Provided passage
Over the last five years, optical technologies have gained attention in biodefense and antibiotic resistance applications. Because optical methods allow direct visualization of specific targets and provide a range of quantitative details, they're ideal for tracking pathogens. "These technologies provide very rich information" compared to other approaches, says Qingshan Wei, a researcher at North Carolina State University. "The combination of optical technologies and molecular tools that detect specific targets provides great value."
Two such systems are showing promise for clinical application. The U.S. Biomedical Advanced Research and Development Authority (BARDA) recently approved a $10.7 million contract extension for First Light Diagnostics (Chelmsford, MA) to develop its MultiPath Platform, which detects pathogens and biomarkers in 25 minutes and determines antibiotic susceptibility in 4 hours. The system's optical imaging platform has four fluorescent color channels that detect up to 64 targets and 15 antibiotics in a 16-well cartridge. The system captures an image from each well and color channel, and then counts and analyzes the target cells or molecules. In the case of anthrax, the platform detects infection in less than 30 minutes using a fingerstick blood sample.
To rapidly detect pathogens in the lungs, Proteus Interdisciplinary Research Collaboration (Proteus IRC), based in Edinburgh, Scotland, is developing optical technology to visualize bacteria and the inflammation it creates. In just 60 seconds, bacteria-specific fluorescent probes and fiber-based imaging help clinicians determine which antibiotic therapies to prescribe. Calling the technology a potential game-changer, CARB-X, the world's largest public-private partnership focused on antibacterial preclinical R&D, anticipates application in intensive care settings. The Proteus project received a $1.12 million grant to accelerate development from CARB-X, which is funded by BARDA, Wellcome Trust, the National Institute of Allergy and Infectious Diseases, the British government, and the Gates Foundation.

Assigned task 1
Rewrite the article on optical pathogen detection from "To rapidly detect" to "the Gates Foundation.", substituting "physicians" for "clinicians".
Assigned task 2
Resume the article on optical technologies for detecting pathogens, picking up after its final sentence.
You can disregard the entries below.

Supplied information
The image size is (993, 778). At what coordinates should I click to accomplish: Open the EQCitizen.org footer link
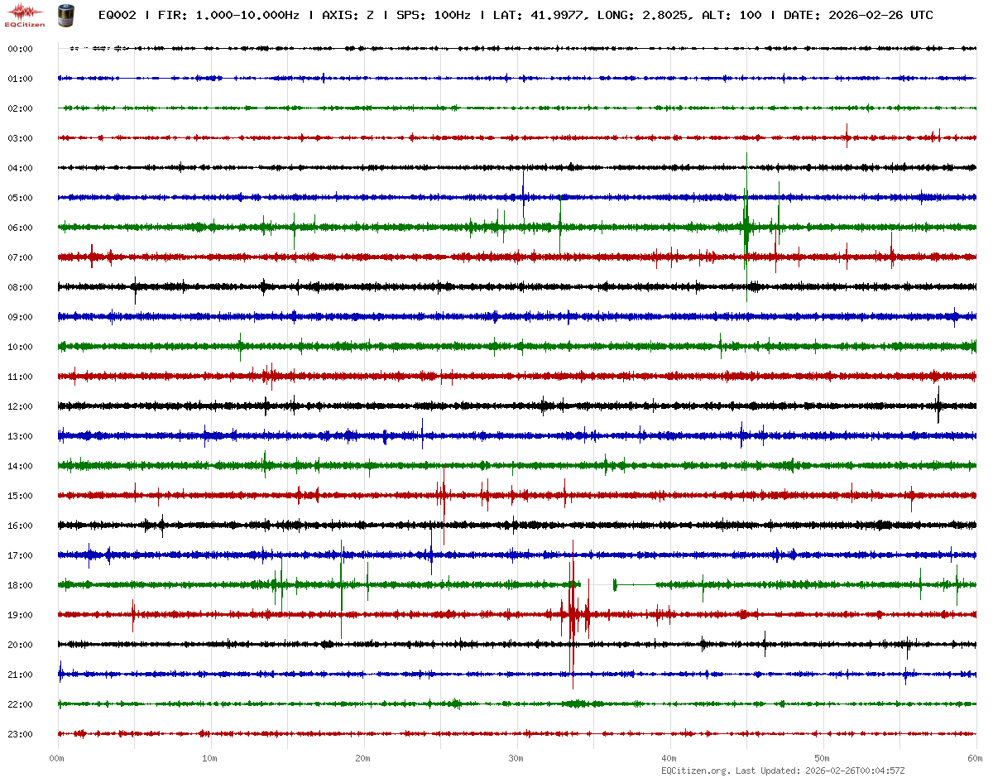(x=696, y=771)
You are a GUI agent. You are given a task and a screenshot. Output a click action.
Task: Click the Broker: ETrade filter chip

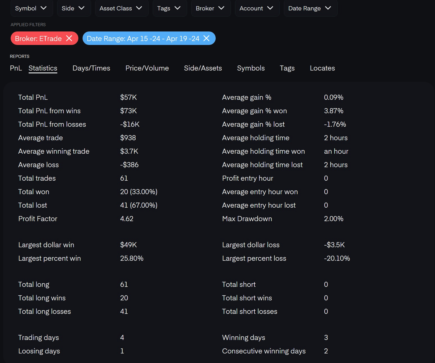(x=38, y=38)
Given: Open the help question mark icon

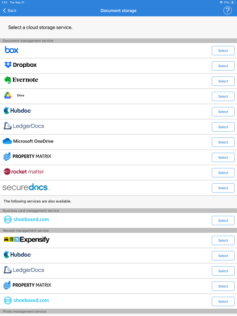Looking at the screenshot, I should tap(227, 10).

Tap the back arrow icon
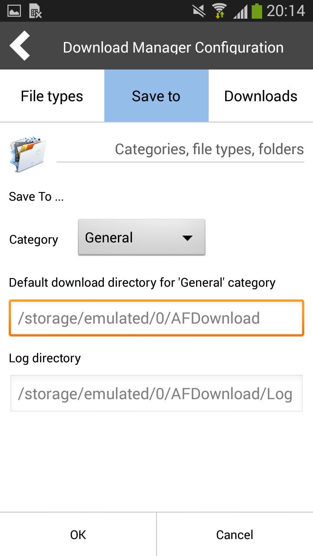pos(20,46)
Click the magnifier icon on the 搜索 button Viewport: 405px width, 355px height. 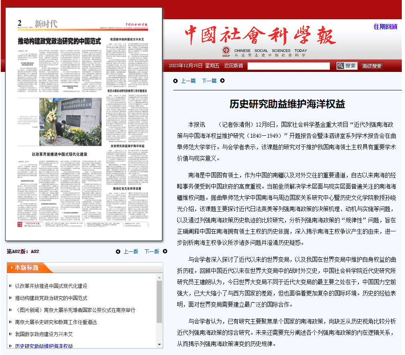340,66
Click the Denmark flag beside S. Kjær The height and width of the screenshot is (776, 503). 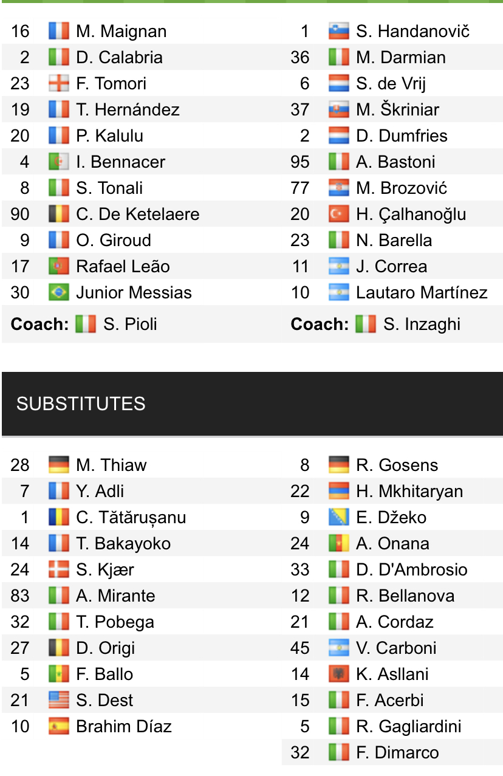[59, 569]
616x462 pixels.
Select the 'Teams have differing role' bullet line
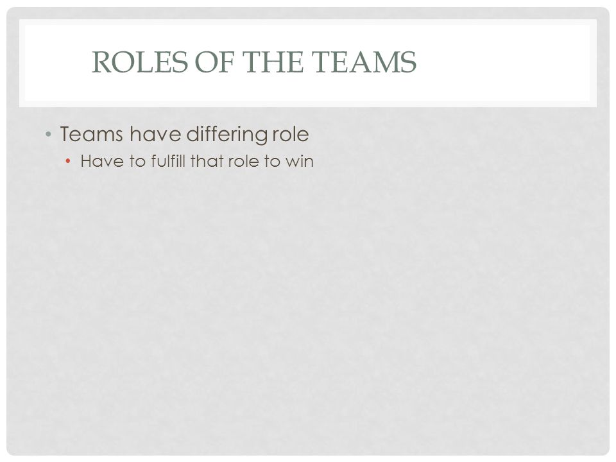click(184, 134)
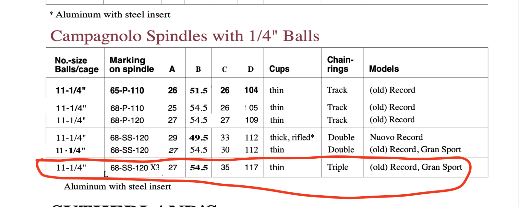Click the 68-SS-120 X3 marking cell
This screenshot has width=519, height=207.
135,168
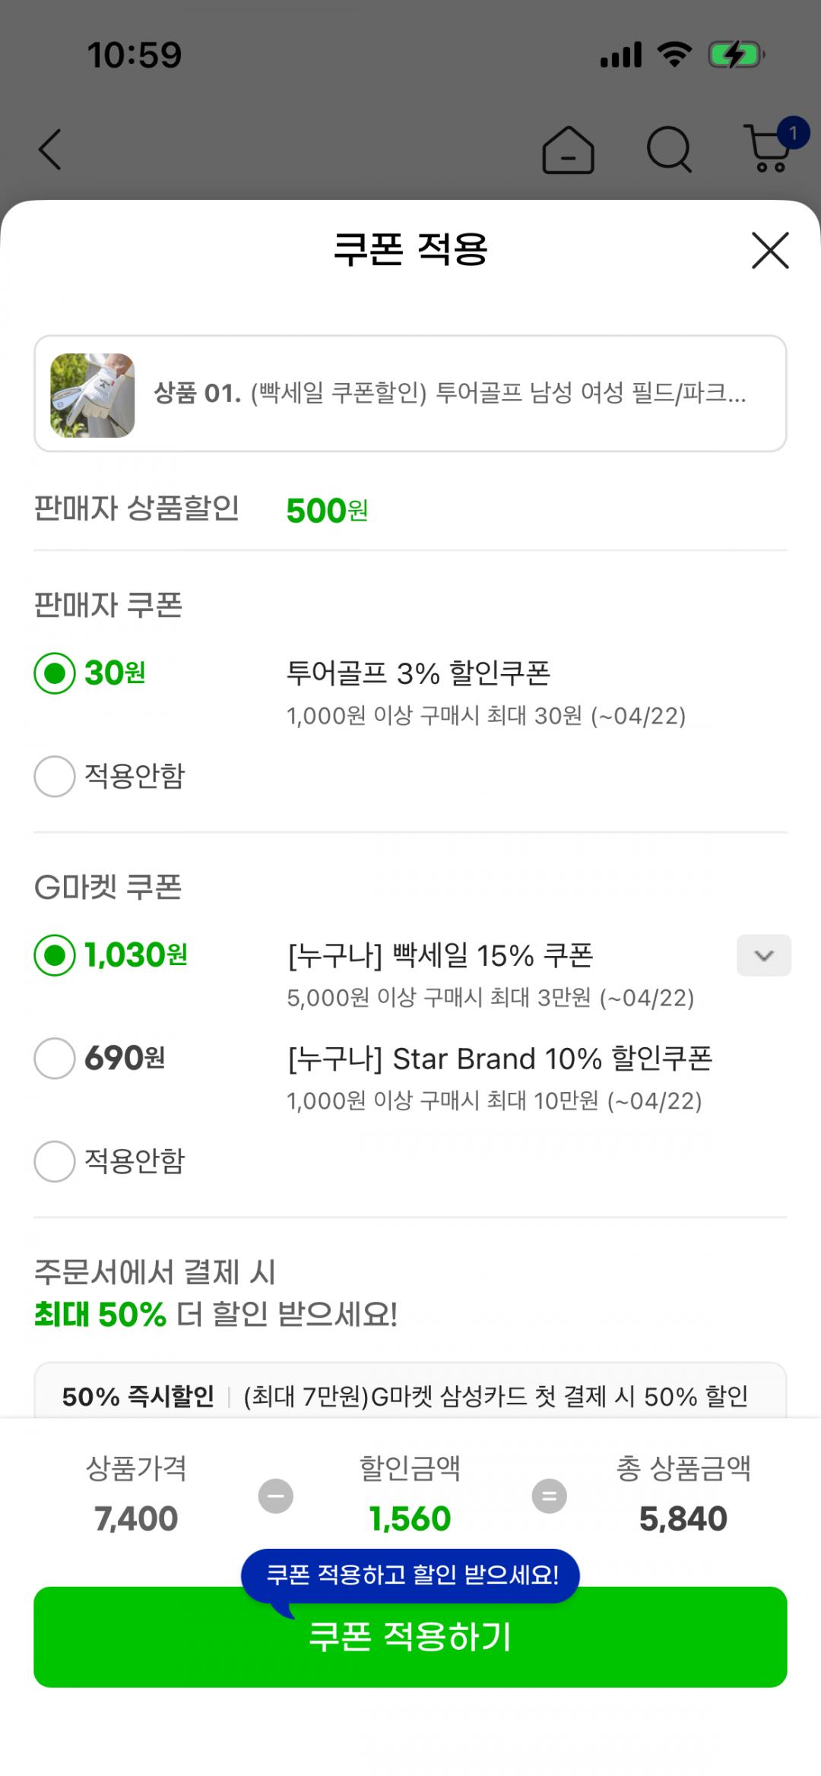Select the 1,030원 빡세일 15% coupon

tap(55, 955)
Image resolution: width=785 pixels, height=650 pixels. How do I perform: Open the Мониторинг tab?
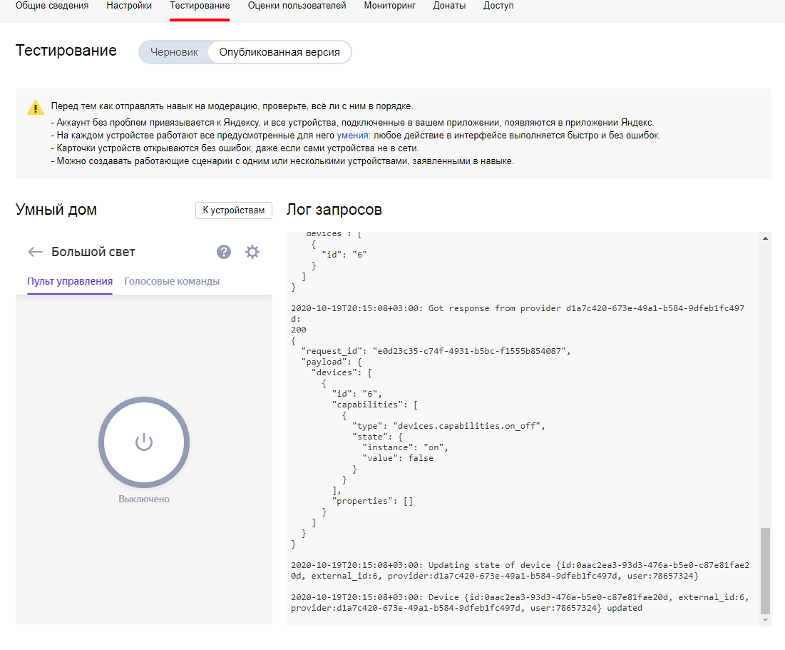pyautogui.click(x=389, y=6)
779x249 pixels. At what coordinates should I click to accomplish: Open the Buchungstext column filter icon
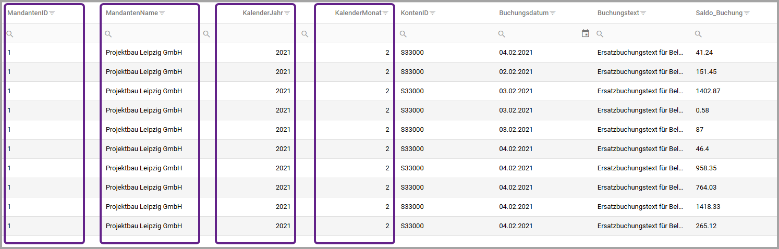coord(643,13)
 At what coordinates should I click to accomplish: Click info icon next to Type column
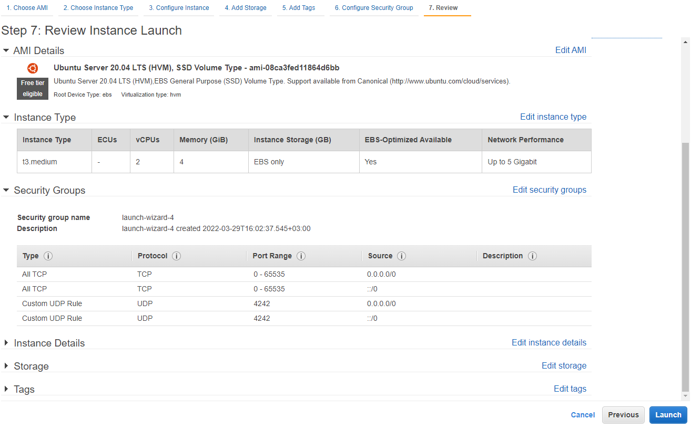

Output 1
To rapidly detect pathogens in the lungs, Proteus Interdisciplinary Research Collaboration (Proteus IRC), based in Edinburgh, Scotland, is developing optical technology to visualize bacteria and the inflammation it creates. In just 60 seconds, bacteria-specific fluorescent probes and fiber-based imaging help physicians determine which antibiotic therapies to prescribe. Calling the technology a potential game-changer, CARB-X, the world's largest public-private partnership focused on antibacterial preclinical R&D, anticipates application in intensive care settings. The Proteus project received a $1.12 million grant to accelerate development from CARB-X, which is funded by BARDA, Wellcome Trust, the National Institute of Allergy and Infectious Diseases, the British government, and the Gates Foundation.

Output 2
For threat detection in remote settings, consumer devices as smartphones can be quickly converted into sensitive, single-molecule detectors by adding optical sensors. But reliable field use requires overcoming several hurdles. NC State's Wei notes that laboratory results are often hard to replicate because of the complexity found in real-world situations. Creating portable systems sometimes means sacrificing resolution, particularly when low-cost light sources or battery power sources are used. Field systems also require more validation. "We need to make sure the systems are robust in different environments and will respond to a range of operator skill levels," he says.
Down the road, Wei predicts, plants bioengineered to emit a molecule in response to a biological threat can become active biodefense sensors. "The research direction is changing," says Wei. "But chemistry is the foundation for moving light technology forward."